What you are asked to do —
Could you print exactly the lines of the listing below, starting at the line that has "Tap the 12:37" and ending at the line that has "Task: Open Options for Target with wand icon", and only those lines?

── Record extracts ──

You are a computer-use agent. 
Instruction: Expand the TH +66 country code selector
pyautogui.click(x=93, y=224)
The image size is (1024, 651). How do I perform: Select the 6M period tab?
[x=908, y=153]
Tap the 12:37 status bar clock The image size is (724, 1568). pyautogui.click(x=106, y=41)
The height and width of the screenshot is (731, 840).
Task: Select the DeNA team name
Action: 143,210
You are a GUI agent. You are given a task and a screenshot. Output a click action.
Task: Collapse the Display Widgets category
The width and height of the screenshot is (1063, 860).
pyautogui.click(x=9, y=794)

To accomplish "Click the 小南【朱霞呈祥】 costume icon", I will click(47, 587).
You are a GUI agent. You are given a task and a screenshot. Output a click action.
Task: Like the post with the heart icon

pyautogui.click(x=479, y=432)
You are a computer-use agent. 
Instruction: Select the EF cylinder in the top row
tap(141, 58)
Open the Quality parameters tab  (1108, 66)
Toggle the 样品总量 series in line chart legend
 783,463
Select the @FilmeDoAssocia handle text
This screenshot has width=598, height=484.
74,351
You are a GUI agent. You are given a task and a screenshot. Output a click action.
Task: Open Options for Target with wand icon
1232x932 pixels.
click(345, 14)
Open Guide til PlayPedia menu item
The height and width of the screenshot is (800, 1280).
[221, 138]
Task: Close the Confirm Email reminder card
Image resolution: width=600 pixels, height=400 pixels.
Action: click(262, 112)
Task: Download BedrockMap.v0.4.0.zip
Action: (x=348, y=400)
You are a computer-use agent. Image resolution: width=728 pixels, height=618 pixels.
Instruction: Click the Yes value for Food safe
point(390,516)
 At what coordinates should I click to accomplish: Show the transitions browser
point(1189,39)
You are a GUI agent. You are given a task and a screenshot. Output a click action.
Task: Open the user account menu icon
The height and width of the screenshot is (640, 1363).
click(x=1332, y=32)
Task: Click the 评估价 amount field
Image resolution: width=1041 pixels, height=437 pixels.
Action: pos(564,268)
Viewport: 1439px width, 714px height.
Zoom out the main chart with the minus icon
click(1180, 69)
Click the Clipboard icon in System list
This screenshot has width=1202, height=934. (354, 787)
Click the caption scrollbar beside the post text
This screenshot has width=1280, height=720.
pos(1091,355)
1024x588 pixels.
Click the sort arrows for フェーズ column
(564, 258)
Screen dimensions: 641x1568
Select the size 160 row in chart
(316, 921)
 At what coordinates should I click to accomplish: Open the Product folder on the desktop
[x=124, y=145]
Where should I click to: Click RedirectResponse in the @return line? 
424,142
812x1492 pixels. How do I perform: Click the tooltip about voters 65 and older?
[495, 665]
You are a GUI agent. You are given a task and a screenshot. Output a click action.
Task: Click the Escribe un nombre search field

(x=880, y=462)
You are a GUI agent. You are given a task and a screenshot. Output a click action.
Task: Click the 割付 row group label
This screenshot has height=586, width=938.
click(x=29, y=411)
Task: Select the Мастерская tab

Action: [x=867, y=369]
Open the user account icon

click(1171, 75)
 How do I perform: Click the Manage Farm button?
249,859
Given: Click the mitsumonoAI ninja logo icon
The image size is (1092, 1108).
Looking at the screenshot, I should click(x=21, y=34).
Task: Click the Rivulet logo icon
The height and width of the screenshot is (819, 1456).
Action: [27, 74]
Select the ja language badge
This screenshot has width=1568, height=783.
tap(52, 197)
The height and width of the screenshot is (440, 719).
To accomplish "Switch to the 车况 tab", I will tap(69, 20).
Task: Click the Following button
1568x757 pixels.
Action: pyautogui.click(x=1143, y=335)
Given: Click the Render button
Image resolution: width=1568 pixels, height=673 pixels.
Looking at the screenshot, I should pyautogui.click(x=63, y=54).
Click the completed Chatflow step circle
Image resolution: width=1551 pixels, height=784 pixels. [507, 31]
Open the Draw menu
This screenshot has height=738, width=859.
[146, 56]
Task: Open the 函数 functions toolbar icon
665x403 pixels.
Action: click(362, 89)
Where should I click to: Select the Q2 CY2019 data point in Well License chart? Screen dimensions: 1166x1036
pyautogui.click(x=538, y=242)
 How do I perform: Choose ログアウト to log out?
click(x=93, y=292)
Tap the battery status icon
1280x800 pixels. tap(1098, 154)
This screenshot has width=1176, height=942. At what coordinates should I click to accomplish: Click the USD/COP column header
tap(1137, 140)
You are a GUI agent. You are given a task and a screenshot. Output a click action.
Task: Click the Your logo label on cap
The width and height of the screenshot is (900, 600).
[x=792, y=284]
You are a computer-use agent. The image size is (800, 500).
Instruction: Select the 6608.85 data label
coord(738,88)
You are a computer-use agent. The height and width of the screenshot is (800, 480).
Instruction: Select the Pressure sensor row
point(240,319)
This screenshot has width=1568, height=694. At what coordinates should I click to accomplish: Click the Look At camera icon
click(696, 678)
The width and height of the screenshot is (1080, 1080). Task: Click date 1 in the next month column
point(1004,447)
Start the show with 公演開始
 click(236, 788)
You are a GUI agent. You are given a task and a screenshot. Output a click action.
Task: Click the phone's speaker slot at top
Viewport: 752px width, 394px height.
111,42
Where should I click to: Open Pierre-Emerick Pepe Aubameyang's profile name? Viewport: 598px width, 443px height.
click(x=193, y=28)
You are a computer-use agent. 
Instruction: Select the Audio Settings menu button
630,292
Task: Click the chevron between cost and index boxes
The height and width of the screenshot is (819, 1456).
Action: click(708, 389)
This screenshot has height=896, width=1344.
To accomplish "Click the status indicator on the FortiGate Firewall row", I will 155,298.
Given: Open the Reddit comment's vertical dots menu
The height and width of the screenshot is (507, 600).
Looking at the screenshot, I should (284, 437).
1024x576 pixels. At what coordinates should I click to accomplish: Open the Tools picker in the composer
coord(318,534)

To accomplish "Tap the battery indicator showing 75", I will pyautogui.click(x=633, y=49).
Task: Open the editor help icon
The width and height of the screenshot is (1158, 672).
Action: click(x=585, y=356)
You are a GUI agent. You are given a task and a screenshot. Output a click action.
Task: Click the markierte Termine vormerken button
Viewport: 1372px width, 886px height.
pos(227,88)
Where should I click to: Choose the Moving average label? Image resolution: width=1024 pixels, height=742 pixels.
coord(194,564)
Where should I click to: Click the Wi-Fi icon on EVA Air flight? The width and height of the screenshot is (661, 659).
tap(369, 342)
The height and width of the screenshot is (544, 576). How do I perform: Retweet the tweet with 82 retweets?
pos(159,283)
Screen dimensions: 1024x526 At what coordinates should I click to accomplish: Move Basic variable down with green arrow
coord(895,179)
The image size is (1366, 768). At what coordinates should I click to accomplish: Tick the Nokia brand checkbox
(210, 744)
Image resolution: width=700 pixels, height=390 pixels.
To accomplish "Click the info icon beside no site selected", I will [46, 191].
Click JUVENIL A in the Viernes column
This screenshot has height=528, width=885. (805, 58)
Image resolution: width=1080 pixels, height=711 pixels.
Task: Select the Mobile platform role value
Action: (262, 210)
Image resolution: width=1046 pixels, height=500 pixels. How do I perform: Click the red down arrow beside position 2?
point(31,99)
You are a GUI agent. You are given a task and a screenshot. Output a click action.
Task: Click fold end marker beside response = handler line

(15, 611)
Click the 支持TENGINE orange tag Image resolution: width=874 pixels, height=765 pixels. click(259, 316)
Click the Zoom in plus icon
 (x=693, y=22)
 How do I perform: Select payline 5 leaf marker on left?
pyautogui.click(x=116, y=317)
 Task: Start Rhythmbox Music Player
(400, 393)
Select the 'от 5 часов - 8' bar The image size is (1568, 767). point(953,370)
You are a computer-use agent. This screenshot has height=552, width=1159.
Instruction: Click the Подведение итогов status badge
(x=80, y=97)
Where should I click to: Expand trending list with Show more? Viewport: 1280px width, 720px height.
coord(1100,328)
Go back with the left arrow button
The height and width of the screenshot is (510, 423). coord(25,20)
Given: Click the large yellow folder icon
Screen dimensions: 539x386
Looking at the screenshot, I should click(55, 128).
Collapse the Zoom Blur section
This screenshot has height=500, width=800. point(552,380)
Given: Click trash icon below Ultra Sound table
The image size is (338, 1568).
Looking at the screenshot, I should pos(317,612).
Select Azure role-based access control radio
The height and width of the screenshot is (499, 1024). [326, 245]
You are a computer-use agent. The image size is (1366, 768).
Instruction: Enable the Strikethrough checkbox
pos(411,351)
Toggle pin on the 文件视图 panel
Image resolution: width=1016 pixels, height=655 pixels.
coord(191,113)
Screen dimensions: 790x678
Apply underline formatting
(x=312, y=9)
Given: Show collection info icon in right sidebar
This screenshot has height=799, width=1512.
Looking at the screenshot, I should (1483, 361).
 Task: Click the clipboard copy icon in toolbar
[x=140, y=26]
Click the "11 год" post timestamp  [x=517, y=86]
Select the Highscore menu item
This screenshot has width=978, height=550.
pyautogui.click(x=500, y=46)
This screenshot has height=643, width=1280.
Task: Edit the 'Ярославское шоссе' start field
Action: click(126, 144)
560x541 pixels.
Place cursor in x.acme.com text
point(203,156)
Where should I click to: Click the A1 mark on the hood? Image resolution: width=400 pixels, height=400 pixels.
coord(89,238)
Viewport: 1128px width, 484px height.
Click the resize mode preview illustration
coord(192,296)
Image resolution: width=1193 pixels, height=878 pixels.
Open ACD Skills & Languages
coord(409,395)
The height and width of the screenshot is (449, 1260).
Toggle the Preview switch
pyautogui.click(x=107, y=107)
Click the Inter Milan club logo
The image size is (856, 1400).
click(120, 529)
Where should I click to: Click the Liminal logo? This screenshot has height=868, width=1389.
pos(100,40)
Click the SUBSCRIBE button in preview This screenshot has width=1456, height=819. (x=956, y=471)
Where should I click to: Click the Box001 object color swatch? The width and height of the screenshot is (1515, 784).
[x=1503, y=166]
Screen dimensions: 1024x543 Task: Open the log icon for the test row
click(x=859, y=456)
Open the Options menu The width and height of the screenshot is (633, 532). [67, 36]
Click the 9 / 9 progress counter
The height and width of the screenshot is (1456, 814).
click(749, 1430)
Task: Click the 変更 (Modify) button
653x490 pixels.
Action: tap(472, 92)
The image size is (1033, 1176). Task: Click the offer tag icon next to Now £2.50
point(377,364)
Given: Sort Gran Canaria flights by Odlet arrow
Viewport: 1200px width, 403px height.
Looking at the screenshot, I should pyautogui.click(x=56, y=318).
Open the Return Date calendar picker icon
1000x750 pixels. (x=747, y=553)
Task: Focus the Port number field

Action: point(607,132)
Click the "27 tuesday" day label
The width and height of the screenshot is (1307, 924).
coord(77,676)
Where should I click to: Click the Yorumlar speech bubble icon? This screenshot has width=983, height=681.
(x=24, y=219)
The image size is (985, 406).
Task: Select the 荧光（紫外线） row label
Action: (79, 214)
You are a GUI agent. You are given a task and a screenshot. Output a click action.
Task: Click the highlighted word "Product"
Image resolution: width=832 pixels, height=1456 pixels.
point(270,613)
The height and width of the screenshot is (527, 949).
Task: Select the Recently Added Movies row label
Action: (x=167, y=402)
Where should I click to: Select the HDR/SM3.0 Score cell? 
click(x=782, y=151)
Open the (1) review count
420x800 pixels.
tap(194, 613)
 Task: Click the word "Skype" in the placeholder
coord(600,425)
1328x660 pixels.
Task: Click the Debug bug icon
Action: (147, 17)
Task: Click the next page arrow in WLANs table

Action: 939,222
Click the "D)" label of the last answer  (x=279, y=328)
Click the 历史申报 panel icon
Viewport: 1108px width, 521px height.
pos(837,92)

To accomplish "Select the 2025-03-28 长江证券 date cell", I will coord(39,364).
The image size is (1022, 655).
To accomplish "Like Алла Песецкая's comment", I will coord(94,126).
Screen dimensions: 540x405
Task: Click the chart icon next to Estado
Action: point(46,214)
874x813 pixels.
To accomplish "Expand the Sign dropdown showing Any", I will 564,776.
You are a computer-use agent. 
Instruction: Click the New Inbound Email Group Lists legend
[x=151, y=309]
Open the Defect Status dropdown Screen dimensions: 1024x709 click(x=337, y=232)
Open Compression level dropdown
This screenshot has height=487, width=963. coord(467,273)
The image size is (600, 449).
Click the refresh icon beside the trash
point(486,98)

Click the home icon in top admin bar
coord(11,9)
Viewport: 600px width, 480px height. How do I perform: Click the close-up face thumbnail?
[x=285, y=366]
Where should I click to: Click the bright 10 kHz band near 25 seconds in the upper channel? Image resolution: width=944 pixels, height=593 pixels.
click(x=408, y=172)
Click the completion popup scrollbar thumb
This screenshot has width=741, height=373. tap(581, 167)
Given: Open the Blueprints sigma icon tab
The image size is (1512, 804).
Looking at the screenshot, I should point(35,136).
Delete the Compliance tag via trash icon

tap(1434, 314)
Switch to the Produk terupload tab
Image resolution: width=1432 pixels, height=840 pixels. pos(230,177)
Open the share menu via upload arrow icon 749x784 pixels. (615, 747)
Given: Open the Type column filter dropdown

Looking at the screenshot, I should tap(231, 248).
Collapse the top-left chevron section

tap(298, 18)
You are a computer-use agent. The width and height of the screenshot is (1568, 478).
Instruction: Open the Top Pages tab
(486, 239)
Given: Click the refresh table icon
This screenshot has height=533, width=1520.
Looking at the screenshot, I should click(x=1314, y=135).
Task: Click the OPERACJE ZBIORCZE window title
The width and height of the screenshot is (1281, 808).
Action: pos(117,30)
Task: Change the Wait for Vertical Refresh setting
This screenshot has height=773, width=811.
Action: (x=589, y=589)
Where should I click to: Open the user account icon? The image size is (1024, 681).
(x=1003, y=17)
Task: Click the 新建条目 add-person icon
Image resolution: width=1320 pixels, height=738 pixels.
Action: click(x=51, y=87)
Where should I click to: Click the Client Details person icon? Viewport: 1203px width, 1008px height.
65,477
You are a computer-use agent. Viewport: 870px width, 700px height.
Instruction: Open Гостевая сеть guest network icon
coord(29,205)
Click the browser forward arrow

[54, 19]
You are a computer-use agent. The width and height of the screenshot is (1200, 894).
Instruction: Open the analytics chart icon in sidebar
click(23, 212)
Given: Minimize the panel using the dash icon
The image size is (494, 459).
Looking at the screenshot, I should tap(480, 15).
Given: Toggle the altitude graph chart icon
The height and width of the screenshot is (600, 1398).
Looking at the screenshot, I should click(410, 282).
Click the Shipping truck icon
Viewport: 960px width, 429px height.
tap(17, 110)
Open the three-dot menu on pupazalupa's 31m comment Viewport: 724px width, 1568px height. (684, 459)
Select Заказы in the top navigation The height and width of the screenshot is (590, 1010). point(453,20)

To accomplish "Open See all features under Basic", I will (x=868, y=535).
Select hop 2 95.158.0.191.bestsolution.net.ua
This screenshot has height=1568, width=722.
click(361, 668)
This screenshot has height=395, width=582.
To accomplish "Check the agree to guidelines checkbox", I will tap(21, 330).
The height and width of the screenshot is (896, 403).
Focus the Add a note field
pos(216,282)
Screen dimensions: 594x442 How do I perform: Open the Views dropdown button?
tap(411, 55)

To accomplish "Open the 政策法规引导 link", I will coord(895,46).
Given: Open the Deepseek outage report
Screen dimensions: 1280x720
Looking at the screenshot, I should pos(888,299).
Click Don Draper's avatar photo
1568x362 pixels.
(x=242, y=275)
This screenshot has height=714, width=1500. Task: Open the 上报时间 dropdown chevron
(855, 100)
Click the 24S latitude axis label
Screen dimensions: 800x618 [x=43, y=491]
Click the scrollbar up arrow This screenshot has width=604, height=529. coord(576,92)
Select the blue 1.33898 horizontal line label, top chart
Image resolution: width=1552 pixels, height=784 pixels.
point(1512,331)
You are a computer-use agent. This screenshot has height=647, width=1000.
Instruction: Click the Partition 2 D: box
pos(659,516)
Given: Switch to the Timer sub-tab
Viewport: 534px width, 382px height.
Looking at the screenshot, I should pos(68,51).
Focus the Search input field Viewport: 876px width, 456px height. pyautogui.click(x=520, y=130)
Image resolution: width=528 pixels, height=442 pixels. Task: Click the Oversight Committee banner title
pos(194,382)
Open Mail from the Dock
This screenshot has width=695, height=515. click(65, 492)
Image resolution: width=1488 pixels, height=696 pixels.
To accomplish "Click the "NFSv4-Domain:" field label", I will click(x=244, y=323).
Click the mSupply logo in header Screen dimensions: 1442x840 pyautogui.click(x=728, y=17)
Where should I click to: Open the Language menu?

───

Answer —
Tap the 12:37 status bar clock The image size is (724, 1568). pyautogui.click(x=106, y=41)
The height and width of the screenshot is (731, 840).
Task: Select the DeNA team name
Action: 143,210
You are a GUI agent. You are given a task and a screenshot. Output a click action.
Task: Collapse the Display Widgets category
The width and height of the screenshot is (1063, 860).
pyautogui.click(x=9, y=794)

To accomplish "Click the 小南【朱霞呈祥】 costume icon", I will click(47, 587).
You are a GUI agent. You are given a task and a screenshot. Output a click action.
Task: Like the post with the heart icon

pyautogui.click(x=479, y=432)
You are a computer-use agent. 
Instruction: Select the EF cylinder in the top row
tap(141, 58)
Open the Quality parameters tab  (1108, 66)
Toggle the 样品总量 series in line chart legend
 783,463
Select the @FilmeDoAssocia handle text
This screenshot has width=598, height=484.
74,351
You are a GUI agent. You are given a task and a screenshot. Output a click action.
Task: Open Options for Target with wand icon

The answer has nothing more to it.